Dataset entries:
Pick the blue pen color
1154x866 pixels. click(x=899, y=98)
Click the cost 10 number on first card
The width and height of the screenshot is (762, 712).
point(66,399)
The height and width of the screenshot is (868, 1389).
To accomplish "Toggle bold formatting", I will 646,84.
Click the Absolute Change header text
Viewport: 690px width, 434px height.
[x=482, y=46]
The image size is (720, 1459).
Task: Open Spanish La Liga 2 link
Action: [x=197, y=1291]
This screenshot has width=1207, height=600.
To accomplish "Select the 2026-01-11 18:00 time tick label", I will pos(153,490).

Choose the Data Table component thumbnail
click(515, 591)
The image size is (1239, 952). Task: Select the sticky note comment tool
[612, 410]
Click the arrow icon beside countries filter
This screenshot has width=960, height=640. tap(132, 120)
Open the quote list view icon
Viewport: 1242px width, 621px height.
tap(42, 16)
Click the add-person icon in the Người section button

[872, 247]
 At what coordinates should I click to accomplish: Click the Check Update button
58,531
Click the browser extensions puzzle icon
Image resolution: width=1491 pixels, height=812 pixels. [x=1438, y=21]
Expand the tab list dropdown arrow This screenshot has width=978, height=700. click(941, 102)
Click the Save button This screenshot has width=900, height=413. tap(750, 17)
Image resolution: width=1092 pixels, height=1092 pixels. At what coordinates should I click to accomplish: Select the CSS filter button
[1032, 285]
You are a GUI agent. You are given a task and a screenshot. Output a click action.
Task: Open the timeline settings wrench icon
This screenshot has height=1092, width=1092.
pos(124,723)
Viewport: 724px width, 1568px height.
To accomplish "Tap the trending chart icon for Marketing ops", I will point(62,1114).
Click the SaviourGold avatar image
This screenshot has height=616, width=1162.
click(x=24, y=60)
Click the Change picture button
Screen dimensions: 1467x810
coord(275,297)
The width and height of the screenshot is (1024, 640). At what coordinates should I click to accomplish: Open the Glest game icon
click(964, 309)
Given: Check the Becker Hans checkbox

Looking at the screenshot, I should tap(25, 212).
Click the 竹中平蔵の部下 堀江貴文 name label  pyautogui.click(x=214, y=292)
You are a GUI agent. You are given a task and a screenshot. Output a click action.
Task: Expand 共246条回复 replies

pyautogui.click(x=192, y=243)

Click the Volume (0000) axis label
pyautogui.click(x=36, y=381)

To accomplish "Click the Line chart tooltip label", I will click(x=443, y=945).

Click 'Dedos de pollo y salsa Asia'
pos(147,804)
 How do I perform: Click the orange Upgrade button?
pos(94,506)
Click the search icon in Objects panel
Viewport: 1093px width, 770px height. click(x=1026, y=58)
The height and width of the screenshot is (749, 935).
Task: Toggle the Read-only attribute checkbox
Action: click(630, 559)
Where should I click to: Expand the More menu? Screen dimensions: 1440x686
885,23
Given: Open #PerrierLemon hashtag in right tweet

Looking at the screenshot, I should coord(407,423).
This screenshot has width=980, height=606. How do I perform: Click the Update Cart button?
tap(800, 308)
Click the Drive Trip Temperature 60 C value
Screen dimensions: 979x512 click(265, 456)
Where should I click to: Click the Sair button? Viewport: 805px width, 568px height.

Assigned task |
Repeat every entry above exactly, leaving nothing out.

Task solution |
Pick the blue pen color
1154x866 pixels. click(x=899, y=98)
Click the cost 10 number on first card
The width and height of the screenshot is (762, 712).
point(66,399)
The height and width of the screenshot is (868, 1389).
To accomplish "Toggle bold formatting", I will 646,84.
Click the Absolute Change header text
Viewport: 690px width, 434px height.
[x=482, y=46]
The image size is (720, 1459).
Task: Open Spanish La Liga 2 link
Action: [x=197, y=1291]
This screenshot has width=1207, height=600.
To accomplish "Select the 2026-01-11 18:00 time tick label", I will pos(153,490).

Choose the Data Table component thumbnail
click(515, 591)
The image size is (1239, 952). Task: Select the sticky note comment tool
[612, 410]
Click the arrow icon beside countries filter
This screenshot has width=960, height=640. tap(132, 120)
Open the quote list view icon
Viewport: 1242px width, 621px height.
tap(42, 16)
Click the add-person icon in the Người section button

[872, 247]
 At what coordinates should I click to accomplish: Click the Check Update button
58,531
Click the browser extensions puzzle icon
Image resolution: width=1491 pixels, height=812 pixels. [x=1438, y=21]
Expand the tab list dropdown arrow This screenshot has width=978, height=700. click(941, 102)
Click the Save button This screenshot has width=900, height=413. tap(750, 17)
Image resolution: width=1092 pixels, height=1092 pixels. At what coordinates should I click to accomplish: Select the CSS filter button
[1032, 285]
You are a GUI agent. You are given a task and a screenshot. Output a click action.
Task: Open the timeline settings wrench icon
This screenshot has height=1092, width=1092.
pos(124,723)
Viewport: 724px width, 1568px height.
To accomplish "Tap the trending chart icon for Marketing ops", I will point(62,1114).
Click the SaviourGold avatar image
This screenshot has height=616, width=1162.
click(x=24, y=60)
Click the Change picture button
Screen dimensions: 1467x810
coord(275,297)
The width and height of the screenshot is (1024, 640). At what coordinates should I click to accomplish: Open the Glest game icon
click(964, 309)
Given: Check the Becker Hans checkbox

Looking at the screenshot, I should tap(25, 212).
Click the 竹中平蔵の部下 堀江貴文 name label  pyautogui.click(x=214, y=292)
You are a GUI agent. You are given a task and a screenshot. Output a click action.
Task: Expand 共246条回复 replies

pyautogui.click(x=192, y=243)

Click the Volume (0000) axis label
pyautogui.click(x=36, y=381)

To accomplish "Click the Line chart tooltip label", I will click(x=443, y=945).

Click 'Dedos de pollo y salsa Asia'
pos(147,804)
 How do I perform: Click the orange Upgrade button?
pos(94,506)
Click the search icon in Objects panel
Viewport: 1093px width, 770px height. click(x=1026, y=58)
The height and width of the screenshot is (749, 935).
Task: Toggle the Read-only attribute checkbox
Action: click(630, 559)
Where should I click to: Expand the More menu? Screen dimensions: 1440x686
885,23
Given: Open #PerrierLemon hashtag in right tweet

Looking at the screenshot, I should coord(407,423).
This screenshot has width=980, height=606. How do I perform: Click the Update Cart button?
tap(800, 308)
Click the Drive Trip Temperature 60 C value
Screen dimensions: 979x512 click(265, 456)
Where should I click to: Click the Sair button? Viewport: 805px width, 568px height.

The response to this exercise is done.